— begin —

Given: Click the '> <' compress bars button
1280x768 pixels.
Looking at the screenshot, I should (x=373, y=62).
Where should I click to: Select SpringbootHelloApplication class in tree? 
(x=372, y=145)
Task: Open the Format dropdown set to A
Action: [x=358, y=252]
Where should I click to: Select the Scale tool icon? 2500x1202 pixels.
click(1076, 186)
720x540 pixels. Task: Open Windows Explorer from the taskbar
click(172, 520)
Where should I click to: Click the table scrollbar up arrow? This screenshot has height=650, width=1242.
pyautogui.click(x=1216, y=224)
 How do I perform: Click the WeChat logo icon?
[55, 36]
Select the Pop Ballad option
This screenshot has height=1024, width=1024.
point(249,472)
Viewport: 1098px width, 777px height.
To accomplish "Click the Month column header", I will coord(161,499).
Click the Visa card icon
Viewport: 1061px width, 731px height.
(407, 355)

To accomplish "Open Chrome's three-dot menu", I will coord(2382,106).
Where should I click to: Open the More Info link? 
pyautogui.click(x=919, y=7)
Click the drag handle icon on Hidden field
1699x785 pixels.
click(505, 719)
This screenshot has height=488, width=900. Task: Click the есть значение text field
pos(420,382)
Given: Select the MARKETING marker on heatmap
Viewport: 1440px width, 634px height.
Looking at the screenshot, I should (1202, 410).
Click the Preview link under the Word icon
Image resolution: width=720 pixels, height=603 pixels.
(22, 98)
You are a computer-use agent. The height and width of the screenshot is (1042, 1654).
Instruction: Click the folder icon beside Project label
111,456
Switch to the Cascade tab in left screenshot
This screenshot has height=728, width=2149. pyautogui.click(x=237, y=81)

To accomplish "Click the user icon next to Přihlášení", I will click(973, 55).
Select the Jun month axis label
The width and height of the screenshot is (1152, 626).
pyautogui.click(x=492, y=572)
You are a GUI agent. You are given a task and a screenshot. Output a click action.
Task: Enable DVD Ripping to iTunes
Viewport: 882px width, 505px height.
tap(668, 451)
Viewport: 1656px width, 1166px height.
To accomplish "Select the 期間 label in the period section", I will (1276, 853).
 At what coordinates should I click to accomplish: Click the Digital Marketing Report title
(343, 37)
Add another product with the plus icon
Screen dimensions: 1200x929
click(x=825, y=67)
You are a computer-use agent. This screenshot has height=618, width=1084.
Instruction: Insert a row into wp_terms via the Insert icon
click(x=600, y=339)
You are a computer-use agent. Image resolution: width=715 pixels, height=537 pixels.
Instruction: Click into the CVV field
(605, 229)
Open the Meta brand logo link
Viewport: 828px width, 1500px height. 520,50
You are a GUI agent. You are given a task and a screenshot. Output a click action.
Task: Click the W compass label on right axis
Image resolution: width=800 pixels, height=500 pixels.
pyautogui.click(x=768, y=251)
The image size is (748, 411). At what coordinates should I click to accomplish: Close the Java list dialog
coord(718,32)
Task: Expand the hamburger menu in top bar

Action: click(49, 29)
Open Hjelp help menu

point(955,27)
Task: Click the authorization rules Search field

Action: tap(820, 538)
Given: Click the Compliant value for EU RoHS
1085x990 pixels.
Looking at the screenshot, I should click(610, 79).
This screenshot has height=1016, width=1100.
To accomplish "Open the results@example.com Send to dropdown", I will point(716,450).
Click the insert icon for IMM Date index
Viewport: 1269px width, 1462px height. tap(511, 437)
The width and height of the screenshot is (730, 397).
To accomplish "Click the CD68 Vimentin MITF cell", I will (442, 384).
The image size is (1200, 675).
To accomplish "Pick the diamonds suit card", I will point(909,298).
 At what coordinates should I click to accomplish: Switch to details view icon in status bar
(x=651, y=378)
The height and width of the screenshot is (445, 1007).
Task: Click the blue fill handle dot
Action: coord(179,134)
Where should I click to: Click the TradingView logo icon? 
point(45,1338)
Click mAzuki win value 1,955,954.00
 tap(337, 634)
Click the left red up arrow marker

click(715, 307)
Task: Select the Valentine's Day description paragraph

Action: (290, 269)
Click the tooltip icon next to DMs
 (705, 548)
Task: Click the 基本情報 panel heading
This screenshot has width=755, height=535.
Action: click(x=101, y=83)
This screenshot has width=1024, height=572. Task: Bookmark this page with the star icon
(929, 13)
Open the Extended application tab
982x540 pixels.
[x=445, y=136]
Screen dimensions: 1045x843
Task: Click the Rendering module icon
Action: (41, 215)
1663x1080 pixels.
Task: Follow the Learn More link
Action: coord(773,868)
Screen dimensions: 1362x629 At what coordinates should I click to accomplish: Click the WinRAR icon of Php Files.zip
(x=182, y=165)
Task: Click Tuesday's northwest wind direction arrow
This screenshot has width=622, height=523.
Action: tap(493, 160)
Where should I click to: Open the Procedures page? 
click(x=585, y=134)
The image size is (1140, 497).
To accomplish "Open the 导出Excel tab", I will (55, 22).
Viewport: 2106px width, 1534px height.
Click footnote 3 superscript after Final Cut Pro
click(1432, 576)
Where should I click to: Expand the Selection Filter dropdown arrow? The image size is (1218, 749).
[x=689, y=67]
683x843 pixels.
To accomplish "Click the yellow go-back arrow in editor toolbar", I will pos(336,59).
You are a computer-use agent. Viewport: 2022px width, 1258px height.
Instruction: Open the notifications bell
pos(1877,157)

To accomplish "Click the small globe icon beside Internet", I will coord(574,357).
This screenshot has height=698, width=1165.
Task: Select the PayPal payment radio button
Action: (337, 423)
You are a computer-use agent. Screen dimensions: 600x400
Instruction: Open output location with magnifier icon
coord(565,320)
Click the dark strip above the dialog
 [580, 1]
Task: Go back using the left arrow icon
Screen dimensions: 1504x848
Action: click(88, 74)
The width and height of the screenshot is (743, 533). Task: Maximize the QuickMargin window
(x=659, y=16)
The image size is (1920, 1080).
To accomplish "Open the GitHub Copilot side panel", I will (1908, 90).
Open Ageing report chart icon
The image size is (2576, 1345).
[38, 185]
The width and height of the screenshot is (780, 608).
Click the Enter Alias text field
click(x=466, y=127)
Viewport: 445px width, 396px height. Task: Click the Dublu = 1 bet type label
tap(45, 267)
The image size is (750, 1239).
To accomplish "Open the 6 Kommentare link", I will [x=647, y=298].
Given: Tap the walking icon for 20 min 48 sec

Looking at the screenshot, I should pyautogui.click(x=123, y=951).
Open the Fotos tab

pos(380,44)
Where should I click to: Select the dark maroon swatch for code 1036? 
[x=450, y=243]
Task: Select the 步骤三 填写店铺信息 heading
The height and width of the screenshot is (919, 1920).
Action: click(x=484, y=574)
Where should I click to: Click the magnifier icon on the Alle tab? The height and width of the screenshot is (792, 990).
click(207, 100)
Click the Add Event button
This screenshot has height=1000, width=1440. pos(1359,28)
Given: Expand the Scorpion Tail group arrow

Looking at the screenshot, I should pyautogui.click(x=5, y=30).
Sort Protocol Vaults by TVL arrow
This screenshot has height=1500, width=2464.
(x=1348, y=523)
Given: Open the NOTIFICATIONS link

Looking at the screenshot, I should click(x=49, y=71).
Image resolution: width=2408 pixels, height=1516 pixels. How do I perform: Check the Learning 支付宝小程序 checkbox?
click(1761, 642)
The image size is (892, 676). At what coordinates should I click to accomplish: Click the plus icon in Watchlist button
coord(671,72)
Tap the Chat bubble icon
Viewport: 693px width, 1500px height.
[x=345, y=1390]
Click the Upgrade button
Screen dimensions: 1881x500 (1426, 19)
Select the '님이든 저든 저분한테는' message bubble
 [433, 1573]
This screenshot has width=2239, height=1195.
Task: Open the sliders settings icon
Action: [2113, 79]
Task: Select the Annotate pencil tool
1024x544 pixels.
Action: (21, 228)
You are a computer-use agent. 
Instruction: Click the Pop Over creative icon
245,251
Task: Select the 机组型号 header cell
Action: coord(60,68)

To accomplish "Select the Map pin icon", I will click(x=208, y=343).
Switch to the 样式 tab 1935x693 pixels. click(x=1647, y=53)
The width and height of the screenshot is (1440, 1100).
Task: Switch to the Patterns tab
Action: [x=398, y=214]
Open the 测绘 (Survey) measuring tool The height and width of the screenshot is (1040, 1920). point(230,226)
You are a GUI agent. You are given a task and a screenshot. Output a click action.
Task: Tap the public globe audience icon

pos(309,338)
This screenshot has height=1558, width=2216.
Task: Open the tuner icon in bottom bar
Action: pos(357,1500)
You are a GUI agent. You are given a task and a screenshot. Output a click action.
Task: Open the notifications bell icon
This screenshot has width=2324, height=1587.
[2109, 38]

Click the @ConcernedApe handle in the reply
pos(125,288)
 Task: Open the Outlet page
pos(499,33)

— end —

## Goal
Lay out the items from the line containing "Click the Add Event button" through the line containing "Action: [2113, 79]", inclusive, as a numbered list with blank lines left out.

## Final answer
1. Click the Add Event button
2. This screenshot has height=1000, width=1440. pos(1359,28)
3. Given: Expand the Scorpion Tail group arrow
4. Looking at the screenshot, I should pyautogui.click(x=5, y=30).
5. Sort Protocol Vaults by TVL arrow
6. This screenshot has height=1500, width=2464.
7. (x=1348, y=523)
8. Given: Open the NOTIFICATIONS link
9. Looking at the screenshot, I should click(x=49, y=71).
10. Image resolution: width=2408 pixels, height=1516 pixels. How do I perform: Check the Learning 支付宝小程序 checkbox?
11. click(1761, 642)
12. The image size is (892, 676). At what coordinates should I click to accomplish: Click the plus icon in Watchlist button
13. coord(671,72)
14. Tap the Chat bubble icon
15. Viewport: 693px width, 1500px height.
16. [x=345, y=1390]
17. Click the Upgrade button
18. Screen dimensions: 1881x500 (1426, 19)
19. Select the '님이든 저든 저분한테는' message bubble
20.  [433, 1573]
21. This screenshot has width=2239, height=1195.
22. Task: Open the sliders settings icon
23. Action: [2113, 79]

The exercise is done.